Graphic showing the Node.js logo

A standardized way to package code as reusable modules was missing from ECMAScript for most of its history. In the absence of an integrated solution, the CommonJS (CJS) approach became the de facto standard for Node.js development. This uses require and module.exports to consume and provide pieces of code:

// Import a module
const fs = require("fs");
 
// Provide an export
module.exports = () => "Hello World";

ES2015, alternatively known as ES6, finally introduced a built-in module system of its own. ECMAScript or ES Modules (ESM) rely on the import and export syntax:

// Import a default export
import fs from "fs";
 
// Provide a default export
export default () => "Hello World";
 
// Import a named export
import {helloWorld} from "./hello-world.js";
 
// Provide a named export
export const helloWorld = () => "Hello World";

Node.js has offered on-by-default support for ESM since v16. In earlier versions you needed to use the --experimental-modules flag to activate the capability. While ES Modules are now marked as stable and ready for general use, the presence of two different module loading mechanisms means it’s challenging to consume both kinds of code in a single project.

In this article we’ll look at how to use ES Modules with Node and what you can do to maximize interoperability with CommonJS packages.

The Basics

Matters are relatively straightforward if you’re starting a new project and want to rely on ESM. As Node.js now offers full support, you can split your code into separate files and use import and export statements to access your modules.

Unfortunately you do need to make some conscious choices early on. By default Node doesn’t support import and export inside files that end with the .js extension. You can either suffix your files as .mjs, where ESM is always available, or modify your package.json file to include "type": "module".

{
    "name": "example-package",
    "type": "module",
    "dependencies": {
        "..."
    }
}

Choosing the latter route is usually more convenient for projects that will exclusively use ESM. Node uses the type field to determine the default module system for your project. That module system is always used to handle plain .js files. When not manually set, CJS is the default module system to maximize compatibility with the existing ecosystem of Node code. Files with either .cjs or .mjs extensions will always be treated as source in CJS and ESM format respectively.

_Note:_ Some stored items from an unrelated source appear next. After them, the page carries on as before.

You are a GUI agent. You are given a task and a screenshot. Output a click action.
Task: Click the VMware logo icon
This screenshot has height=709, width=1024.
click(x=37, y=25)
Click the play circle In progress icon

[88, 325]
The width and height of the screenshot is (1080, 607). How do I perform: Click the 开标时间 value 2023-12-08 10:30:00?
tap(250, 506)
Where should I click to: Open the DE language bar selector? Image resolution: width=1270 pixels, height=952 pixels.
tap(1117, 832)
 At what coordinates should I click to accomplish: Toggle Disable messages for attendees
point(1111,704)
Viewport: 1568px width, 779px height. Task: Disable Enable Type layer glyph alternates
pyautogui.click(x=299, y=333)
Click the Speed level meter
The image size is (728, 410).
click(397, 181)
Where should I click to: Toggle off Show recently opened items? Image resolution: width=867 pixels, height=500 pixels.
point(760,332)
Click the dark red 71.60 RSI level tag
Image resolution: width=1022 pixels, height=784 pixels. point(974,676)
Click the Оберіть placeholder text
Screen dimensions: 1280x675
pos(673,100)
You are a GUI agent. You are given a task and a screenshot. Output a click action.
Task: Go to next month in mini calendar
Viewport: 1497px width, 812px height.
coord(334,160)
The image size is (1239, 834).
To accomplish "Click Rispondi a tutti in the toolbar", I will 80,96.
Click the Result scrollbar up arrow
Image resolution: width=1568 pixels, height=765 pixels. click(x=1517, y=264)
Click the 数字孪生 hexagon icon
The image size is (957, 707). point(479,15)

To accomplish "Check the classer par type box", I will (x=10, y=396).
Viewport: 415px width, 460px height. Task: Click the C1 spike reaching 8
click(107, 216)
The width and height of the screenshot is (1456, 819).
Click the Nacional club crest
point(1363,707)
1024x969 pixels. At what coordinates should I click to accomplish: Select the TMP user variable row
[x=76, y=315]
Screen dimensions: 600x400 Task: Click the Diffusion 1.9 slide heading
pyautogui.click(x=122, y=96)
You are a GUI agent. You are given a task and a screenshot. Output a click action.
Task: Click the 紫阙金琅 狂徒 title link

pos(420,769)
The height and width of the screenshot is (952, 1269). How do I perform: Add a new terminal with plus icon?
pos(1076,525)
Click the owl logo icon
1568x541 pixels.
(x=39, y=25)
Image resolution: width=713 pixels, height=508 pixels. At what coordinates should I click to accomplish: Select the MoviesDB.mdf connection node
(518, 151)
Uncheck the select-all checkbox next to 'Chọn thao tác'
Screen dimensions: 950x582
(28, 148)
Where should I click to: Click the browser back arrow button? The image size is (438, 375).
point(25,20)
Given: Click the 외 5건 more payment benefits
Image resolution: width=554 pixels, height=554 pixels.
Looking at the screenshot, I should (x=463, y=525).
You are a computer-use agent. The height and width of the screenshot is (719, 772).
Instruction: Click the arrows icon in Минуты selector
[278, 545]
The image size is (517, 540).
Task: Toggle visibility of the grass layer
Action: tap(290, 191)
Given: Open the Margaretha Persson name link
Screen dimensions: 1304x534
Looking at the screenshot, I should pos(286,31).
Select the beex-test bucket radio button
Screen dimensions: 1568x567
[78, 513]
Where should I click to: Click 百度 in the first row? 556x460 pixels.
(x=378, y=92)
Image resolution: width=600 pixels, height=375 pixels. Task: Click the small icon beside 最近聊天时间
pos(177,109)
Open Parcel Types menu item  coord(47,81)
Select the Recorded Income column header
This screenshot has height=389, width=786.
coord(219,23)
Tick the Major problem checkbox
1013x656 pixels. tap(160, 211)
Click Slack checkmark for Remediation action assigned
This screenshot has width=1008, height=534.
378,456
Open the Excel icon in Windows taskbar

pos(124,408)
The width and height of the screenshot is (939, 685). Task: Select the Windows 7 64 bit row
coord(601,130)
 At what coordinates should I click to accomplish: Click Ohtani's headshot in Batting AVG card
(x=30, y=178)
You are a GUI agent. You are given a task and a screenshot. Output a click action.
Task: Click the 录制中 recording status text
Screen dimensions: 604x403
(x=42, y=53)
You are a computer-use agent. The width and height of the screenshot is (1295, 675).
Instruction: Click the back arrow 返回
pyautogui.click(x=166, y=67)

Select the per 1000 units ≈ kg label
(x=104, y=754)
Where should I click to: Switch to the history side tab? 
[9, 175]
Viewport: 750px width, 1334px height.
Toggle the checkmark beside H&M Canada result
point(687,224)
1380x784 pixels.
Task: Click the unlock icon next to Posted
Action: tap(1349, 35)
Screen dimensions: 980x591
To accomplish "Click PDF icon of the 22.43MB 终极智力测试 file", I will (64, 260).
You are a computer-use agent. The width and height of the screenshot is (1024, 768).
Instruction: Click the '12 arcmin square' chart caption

Importing a CommonJS Module From ESM

You can import CJS modules within ESM files using a regular import statement:

// cjs-module.cjs
module.exports.helloWorld = () => console.log("Hello World");
 
// esm-module.mjs
import component from "./cjs-module.cjs";
component.helloWorld();

component will be resolved to the value of the CJS module’s module.exports. The example above shows how you can access named exports as object properties on the name of your import. You can also access specific exports using the ESM named import syntax:

import {helloWorld} from "./cjs-module.cjs";
helloWorld();

This works by means of a static analysis system that scans CJS files to work out the exports they provide. This approach is necessary because CJS doesn’t understand the “named export” concept. All CJS modules have one export – “named” exports are really an object with multiple property-value pairs.

Because of the nature of the static analysis process, it’s possible some rare syntax patterns might not be detected correctly. If this happens you’ll have to access the properties you need via the default export object instead.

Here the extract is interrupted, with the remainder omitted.